* [SET PROBLEM]:
Rewrite every line in full, from the line containing "修理ご相談 (360, 7)" down to the line containing "NEWS (327, 7)", both included, and reduce each coordinate number by 80.

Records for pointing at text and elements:
================

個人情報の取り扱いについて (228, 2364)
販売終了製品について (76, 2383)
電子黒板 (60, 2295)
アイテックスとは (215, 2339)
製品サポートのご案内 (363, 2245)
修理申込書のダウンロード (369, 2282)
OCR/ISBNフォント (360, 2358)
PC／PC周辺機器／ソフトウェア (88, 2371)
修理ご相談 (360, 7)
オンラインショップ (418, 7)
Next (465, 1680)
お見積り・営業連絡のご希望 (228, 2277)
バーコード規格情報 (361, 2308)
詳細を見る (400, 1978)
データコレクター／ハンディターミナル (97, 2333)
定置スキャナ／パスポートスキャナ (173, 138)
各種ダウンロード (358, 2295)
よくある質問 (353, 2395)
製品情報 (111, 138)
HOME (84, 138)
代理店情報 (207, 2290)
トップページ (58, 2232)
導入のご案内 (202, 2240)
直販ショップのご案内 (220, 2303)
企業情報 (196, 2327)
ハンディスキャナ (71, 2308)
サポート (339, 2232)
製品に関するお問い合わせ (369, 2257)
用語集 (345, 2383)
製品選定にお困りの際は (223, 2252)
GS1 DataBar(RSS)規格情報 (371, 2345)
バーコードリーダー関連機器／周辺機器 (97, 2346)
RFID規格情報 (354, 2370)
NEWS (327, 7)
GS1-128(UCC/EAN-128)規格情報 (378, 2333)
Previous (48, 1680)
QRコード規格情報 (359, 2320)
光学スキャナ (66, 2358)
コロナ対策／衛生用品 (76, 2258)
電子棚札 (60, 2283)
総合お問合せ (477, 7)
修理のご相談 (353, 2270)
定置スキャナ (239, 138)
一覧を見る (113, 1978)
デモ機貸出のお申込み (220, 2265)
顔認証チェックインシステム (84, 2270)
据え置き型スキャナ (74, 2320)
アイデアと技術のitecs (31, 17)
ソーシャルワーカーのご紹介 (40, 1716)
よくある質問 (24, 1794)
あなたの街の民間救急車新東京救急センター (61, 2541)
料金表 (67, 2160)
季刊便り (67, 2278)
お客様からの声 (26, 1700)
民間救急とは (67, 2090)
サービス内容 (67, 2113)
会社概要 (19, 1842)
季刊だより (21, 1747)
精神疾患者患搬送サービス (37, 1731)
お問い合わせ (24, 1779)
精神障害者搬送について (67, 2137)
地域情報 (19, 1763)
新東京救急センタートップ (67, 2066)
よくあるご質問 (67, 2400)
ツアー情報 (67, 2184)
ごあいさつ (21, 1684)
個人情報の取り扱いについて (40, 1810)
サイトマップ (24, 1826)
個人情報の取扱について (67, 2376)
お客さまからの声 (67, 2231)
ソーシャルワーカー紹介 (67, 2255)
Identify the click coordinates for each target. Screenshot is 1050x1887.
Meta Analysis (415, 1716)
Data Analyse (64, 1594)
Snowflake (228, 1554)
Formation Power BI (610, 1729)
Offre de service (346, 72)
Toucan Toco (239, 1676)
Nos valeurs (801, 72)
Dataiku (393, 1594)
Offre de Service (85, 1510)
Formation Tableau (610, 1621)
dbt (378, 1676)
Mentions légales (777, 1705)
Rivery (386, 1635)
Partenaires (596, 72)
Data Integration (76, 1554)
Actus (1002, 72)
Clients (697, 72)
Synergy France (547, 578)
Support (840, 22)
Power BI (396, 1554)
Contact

================

* [RESULT OF THIS EXERCISE]:
修理ご相談 (280, -73)
オンラインショップ (338, -73)
Next (385, 1600)
お見積り・営業連絡のご希望 (148, 2197)
バーコード規格情報 (281, 2228)
詳細を見る (320, 1898)
データコレクター／ハンディターミナル (17, 2253)
定置スキャナ／パスポートスキャナ (93, 58)
各種ダウンロード (278, 2215)
よくある質問 (273, 2315)
製品情報 (31, 58)
HOME (4, 58)
代理店情報 (127, 2210)
トップページ (-22, 2152)
導入のご案内 (122, 2160)
直販ショップのご案内 (140, 2223)
企業情報 (116, 2247)
ハンディスキャナ (-9, 2228)
サポート (259, 2152)
製品に関するお問い合わせ (289, 2177)
用語集 (265, 2303)
製品選定にお困りの際は (143, 2172)
GS1 DataBar(RSS)規格情報 (291, 2265)
バーコードリーダー関連機器／周辺機器 (17, 2266)
RFID規格情報 (274, 2290)
NEWS (247, -73)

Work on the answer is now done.